● **Activity**
Only the text of the records, copied exactly, is wanted; no pictures.

● **Data for review**
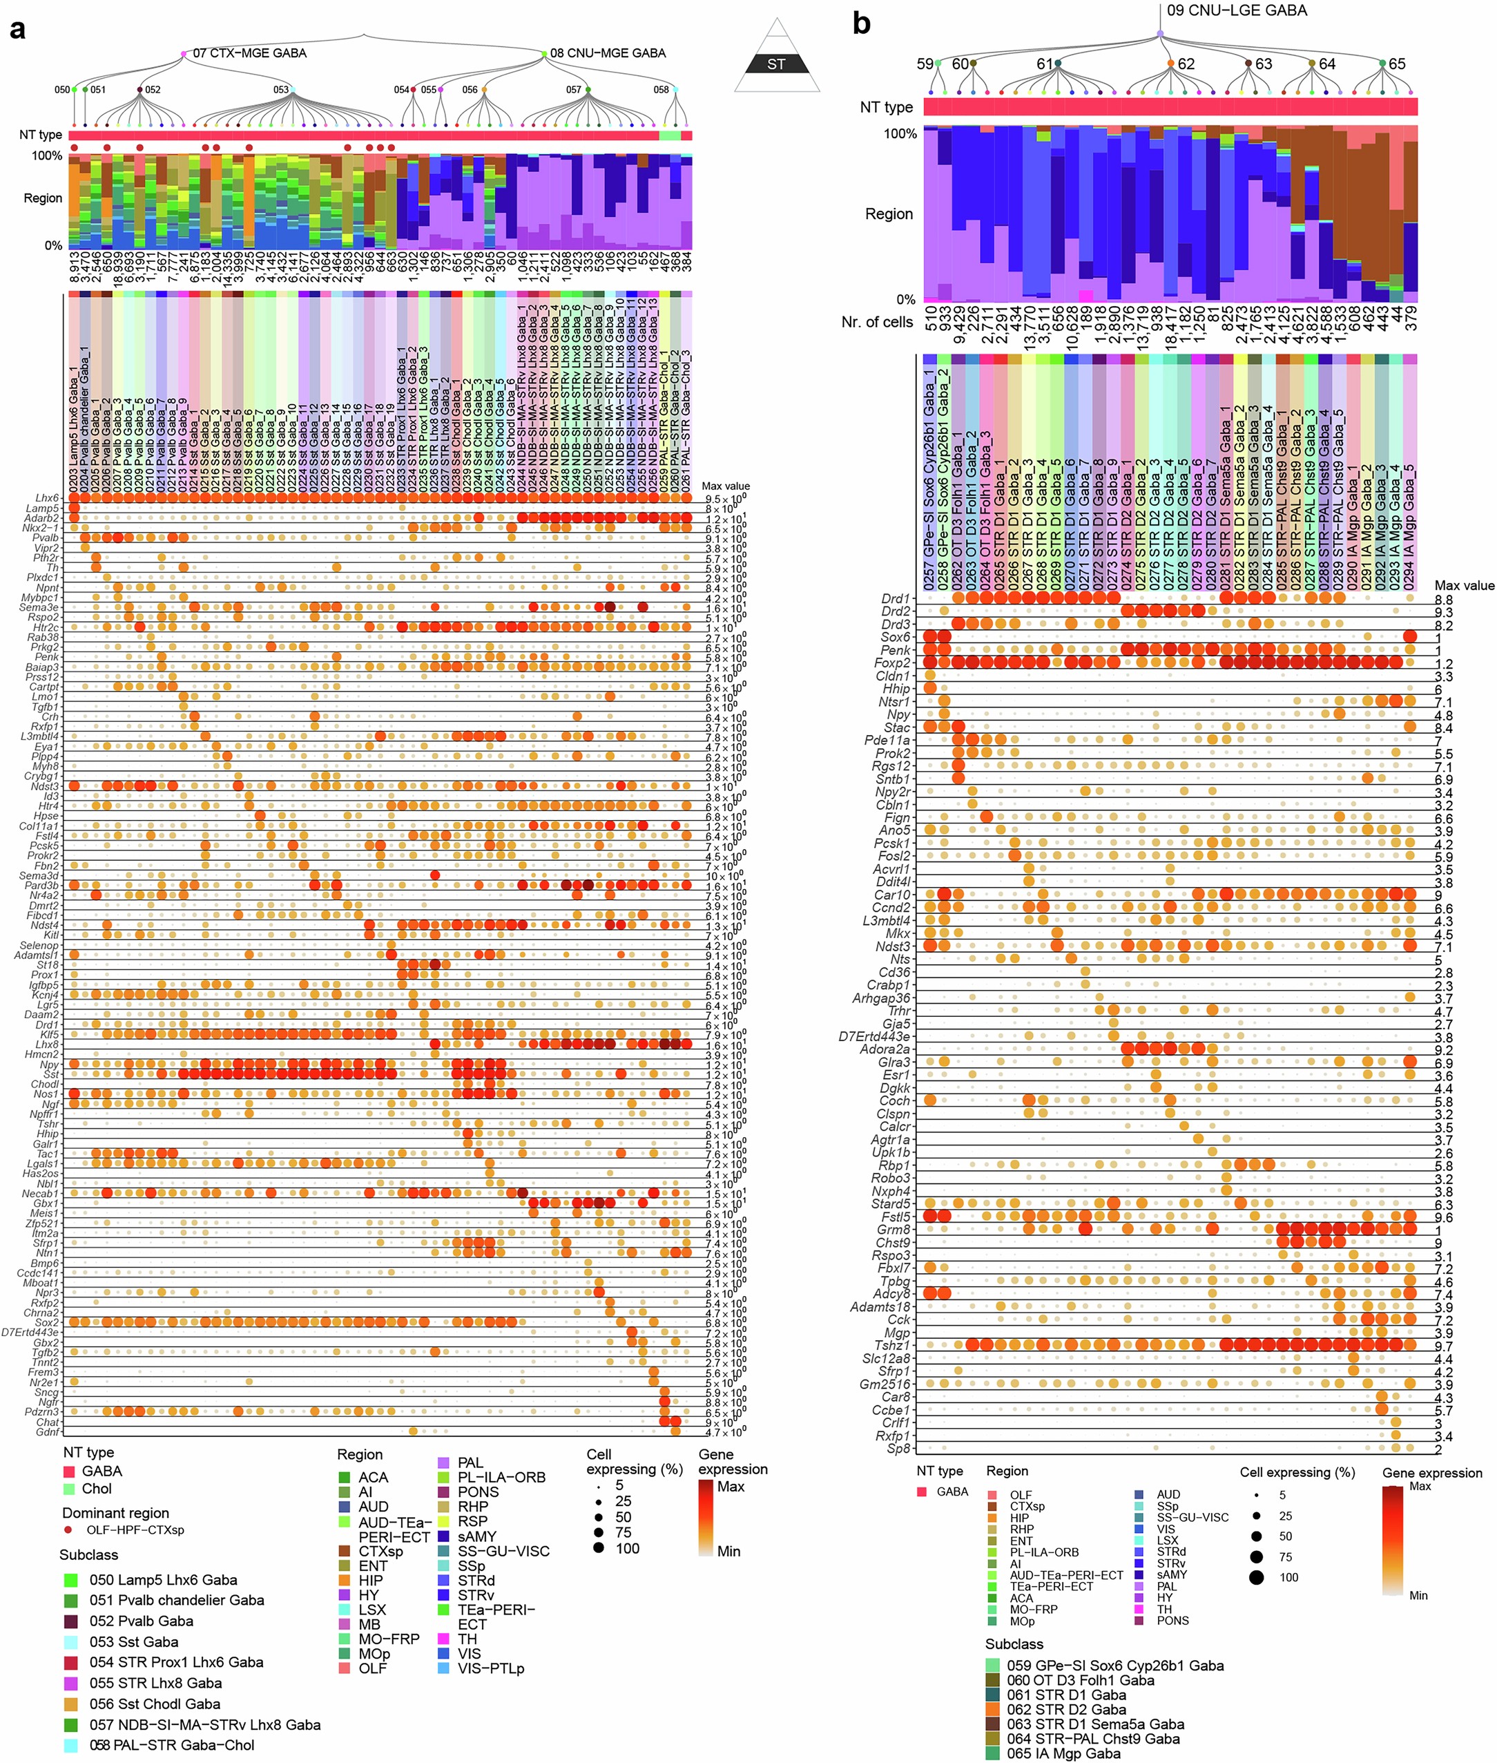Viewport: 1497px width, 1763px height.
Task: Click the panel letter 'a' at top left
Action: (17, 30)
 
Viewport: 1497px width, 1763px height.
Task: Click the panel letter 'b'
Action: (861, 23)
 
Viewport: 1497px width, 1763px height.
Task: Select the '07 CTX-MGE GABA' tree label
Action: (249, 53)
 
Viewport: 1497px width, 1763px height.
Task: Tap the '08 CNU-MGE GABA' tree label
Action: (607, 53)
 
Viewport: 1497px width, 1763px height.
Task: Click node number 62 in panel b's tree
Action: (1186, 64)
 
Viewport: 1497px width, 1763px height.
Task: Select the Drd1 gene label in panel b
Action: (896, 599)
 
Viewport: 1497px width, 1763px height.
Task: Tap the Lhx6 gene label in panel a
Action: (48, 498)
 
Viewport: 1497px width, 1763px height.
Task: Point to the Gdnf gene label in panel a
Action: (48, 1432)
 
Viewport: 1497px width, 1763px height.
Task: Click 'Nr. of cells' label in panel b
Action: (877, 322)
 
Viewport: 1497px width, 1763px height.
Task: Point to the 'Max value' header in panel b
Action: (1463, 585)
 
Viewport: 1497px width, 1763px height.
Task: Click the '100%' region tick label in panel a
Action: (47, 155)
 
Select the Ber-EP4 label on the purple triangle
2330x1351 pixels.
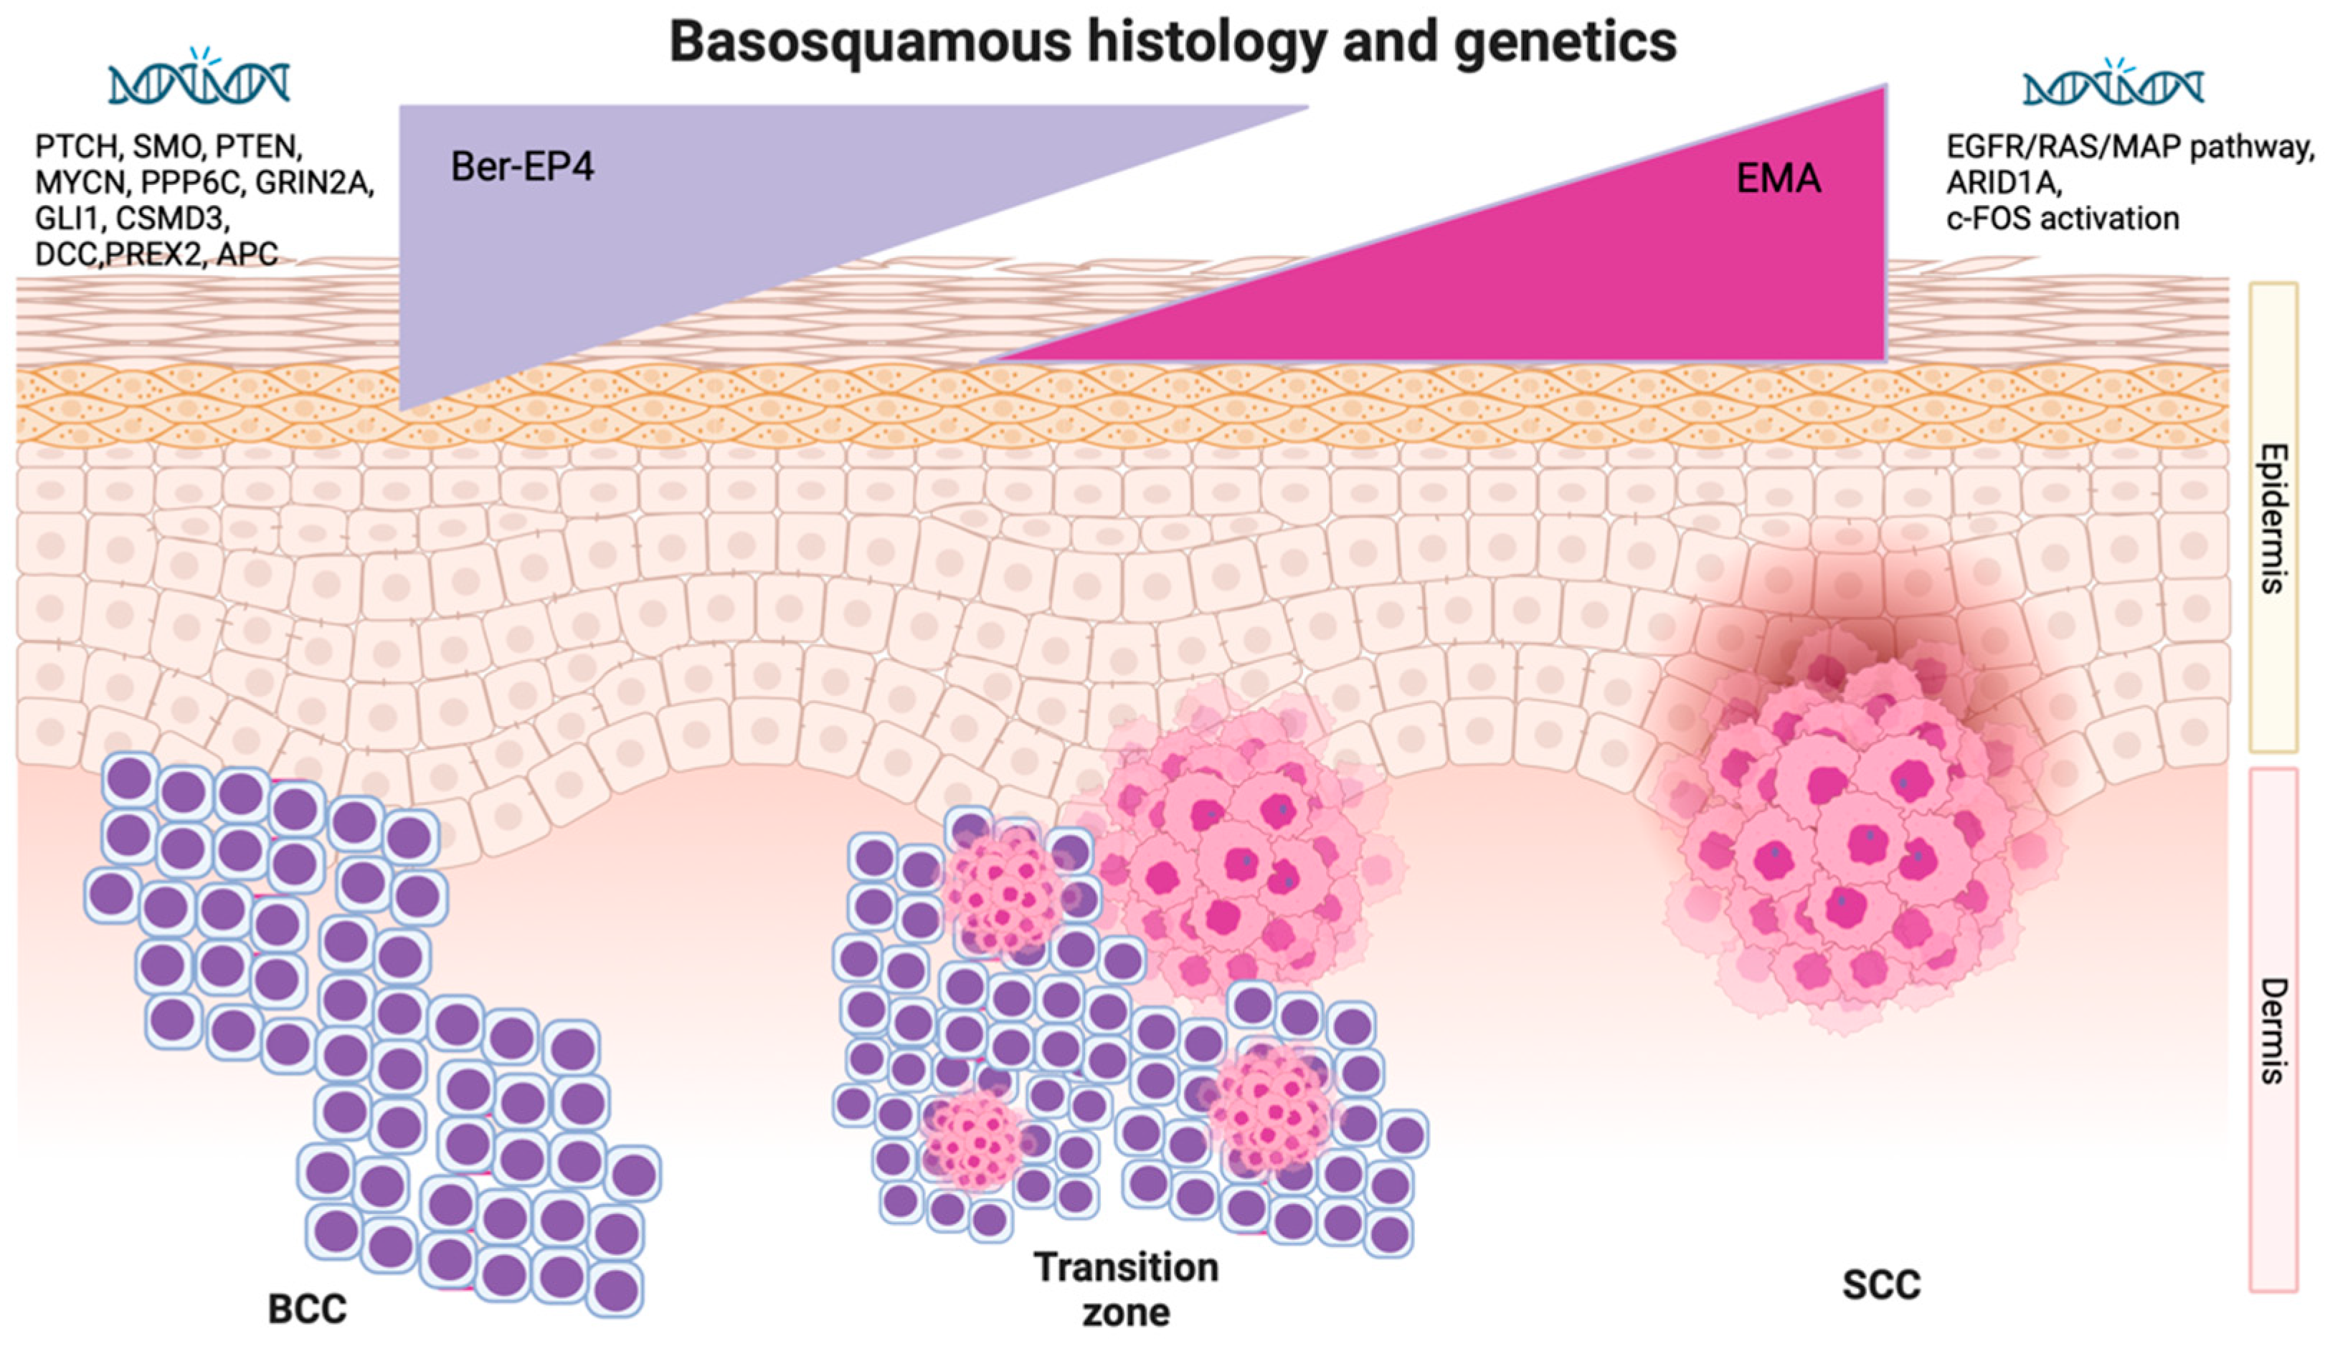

● **Solution to the exercise**
Viewport: 1497px width, 1763px height.
Task: Click the panel letter 'a' at top left
Action: (17, 30)
 
Viewport: 1497px width, 1763px height.
Task: Click the panel letter 'b'
Action: (861, 23)
 
Viewport: 1497px width, 1763px height.
Task: Select the '07 CTX-MGE GABA' tree label
Action: (249, 53)
 
Viewport: 1497px width, 1763px height.
Task: Tap the '08 CNU-MGE GABA' tree label
Action: (607, 53)
 
Viewport: 1497px width, 1763px height.
Task: Click node number 62 in panel b's tree
Action: (1186, 64)
 
Viewport: 1497px width, 1763px height.
Task: Select the Drd1 gene label in panel b
Action: (896, 599)
 
Viewport: 1497px width, 1763px height.
Task: Tap the Lhx6 gene label in panel a
Action: (48, 498)
 
Viewport: 1497px width, 1763px height.
Task: Point to the Gdnf gene label in panel a
Action: (48, 1432)
 
Viewport: 1497px width, 1763px height.
Task: Click 'Nr. of cells' label in panel b
Action: (877, 322)
 
Viewport: 1497px width, 1763px height.
Task: Point to the 'Max value' header in panel b
Action: (1463, 585)
 
Viewport: 1497px width, 1763px height.
Task: Click the '100%' region tick label in panel a
Action: (47, 155)
 
Select the Ber-EP4 label on the purple triangle
2330x1351 pixels.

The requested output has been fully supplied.